Сумароков не то, чтобы любил или не любил спутницу по жизни, – привык… Ему нравилось, что за ним присматривают, угождают, обслуживают, признают главой семейства. Нравилось и то, что Валентина умела готовить. «Асадо а ля паррилла», если по-простому, жаркое, жареное мясо, да в местном соусе «сальмуэра», – пальчики оближешь. Собственно, потому и взял Валентину с собой.

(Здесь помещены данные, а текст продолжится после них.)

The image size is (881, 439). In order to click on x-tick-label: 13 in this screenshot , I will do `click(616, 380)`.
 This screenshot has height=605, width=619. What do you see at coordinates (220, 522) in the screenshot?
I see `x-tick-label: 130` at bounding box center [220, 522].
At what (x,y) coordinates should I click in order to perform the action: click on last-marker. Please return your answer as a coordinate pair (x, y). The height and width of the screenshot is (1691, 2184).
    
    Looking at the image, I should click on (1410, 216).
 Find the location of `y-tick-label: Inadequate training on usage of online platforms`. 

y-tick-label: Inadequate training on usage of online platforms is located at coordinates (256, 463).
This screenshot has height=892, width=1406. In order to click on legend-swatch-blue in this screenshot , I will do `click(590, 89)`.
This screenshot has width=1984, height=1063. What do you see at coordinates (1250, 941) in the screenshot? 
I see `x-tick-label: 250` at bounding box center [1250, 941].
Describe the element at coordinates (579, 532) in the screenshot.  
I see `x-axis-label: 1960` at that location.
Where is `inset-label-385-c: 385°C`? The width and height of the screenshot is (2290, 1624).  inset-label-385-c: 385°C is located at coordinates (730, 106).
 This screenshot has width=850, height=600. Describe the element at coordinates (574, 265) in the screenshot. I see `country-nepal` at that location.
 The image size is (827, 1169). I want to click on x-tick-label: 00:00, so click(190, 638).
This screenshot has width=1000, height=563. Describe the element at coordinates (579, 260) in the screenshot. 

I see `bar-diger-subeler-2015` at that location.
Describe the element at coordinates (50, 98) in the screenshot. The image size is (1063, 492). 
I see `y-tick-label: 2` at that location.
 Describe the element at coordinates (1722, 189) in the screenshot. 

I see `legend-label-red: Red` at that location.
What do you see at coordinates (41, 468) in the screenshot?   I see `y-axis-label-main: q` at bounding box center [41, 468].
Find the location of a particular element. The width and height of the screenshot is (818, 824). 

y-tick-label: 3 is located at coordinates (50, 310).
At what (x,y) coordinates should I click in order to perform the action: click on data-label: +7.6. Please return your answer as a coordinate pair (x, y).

– Знаешь, кого я вчера встретил на рынке? За анчоусами свежими стоял. Ни за что не догадаешься… Того доктора.
– Из института?
– Ага… Представляешь. И сразу узнал. Привет, говорит, Иван Павлович! Нет, ты представляешь? Ну, я тоже как бы обрадовался, думаю, куда тебя черти занесли… Он-то виду не подает, что удивлен, пошли, говорит, по чашечке кофе отпразднуем встречу. Я и пошел… А что делать, не отказываться же.
– И что?
– А то, Валентина, что сделал мне интересное предложение. Сказал, что открывает здесь филиал Института, и ему нужен пресс-секретарь для рекламы… Во всех газетах. Сказал, что собирается в местный парламент идти, выдвигаться от русских, значит. В Палату представителей, чтобы права соотечественников защищать. А платить обещал в песо в банк на Каймановых островах. И никаких налогов, все чисто, не подкопаешься. А работа, – как в Питере, – мозги и внутренние органы принимать на сохранение, у подходящих, конечно, не у всех. Экспериментальная медицина, понимаешь?.. Склад генов человеческих на будущее, когда нас не будет или апокалипсис какой случится. Тем, кто подходит, – питание трехразовое, проезд оплачиваемый. С «социалкой», правда, пока туго… но ничего, главное, начать, а народ поддержит, не волнуйся.
– Да я и не волнуюсь. А тебе-то что от этого? Ты ведь уже сдал мозги свои тогда.
– Так-то оно так. Но можно и по второму разу. Заживем как люди, Валюха!.. Мне, как земляку, обещал бонус, путевку бесплатную, семь дней, шесть ночей.
– В Ленинград, что ли?
– Ну да… В Питер. А? Знакомых повидать, себя показать…
– Ох… Не знаю даже. Везде хорошо, где таких как мы с тобой нет. А по мне, чем по миру мыкаться, и здесь вроде бы прижились… А на пенаты, Ванечка, хорошо смотреть издали, по телевизору, вот что я тебе скажу…
Пушкин, который жил на Бугорках
«Волны памяти всё чаще уносили в те, увы, уже далёкие годы… Неужели старею?» – подумал Старик.
Бугорки… Самые, наверное, по-детски счастливые дни в жизни. Бугорки – малюсенькая, на дюжину домов улочка на окраине Питера, за Троицким полем, на границе с посёлком Рыбацкое. Там, где проспект Обуховской Обороны плавно переходит в Рыбацкий. Пройти оставшиеся от войны бетонные противотанковые надолбы, установленные на тот случай, если бы фашисты прорвались, – здесь проходил внутренний пояс обороны Ленинграда, спуститься вниз – вот они… Бугорки… Надо же, какое название…
И впрямь, бугорки… Отсюда – пешком в школу, 2 км – не расстояние для молодых ног. Школа в Рыбацком – солидное каменное трёхэтажное здание на берегу Невы. Построенный по проекту Льва Шишко в 1909 году «Училищный дом» должен был стать архитектурным украшением всей округи и долгое время таковым являлся. Школа по праву считалась очагом просвещения в традициях лучших русских гуманитариев. Годы «реформ» превратили исторический памятник, объект культурного наследия в развалюху, проданную в 2006 году с аукциона и снесённую в угоду планам устроить здесь «дом отдыха»… Общественность билась за здание до конца, но… Современные школьные стандарты не позволяли восстановить учебное заведение, да и необходимость в нём отпала.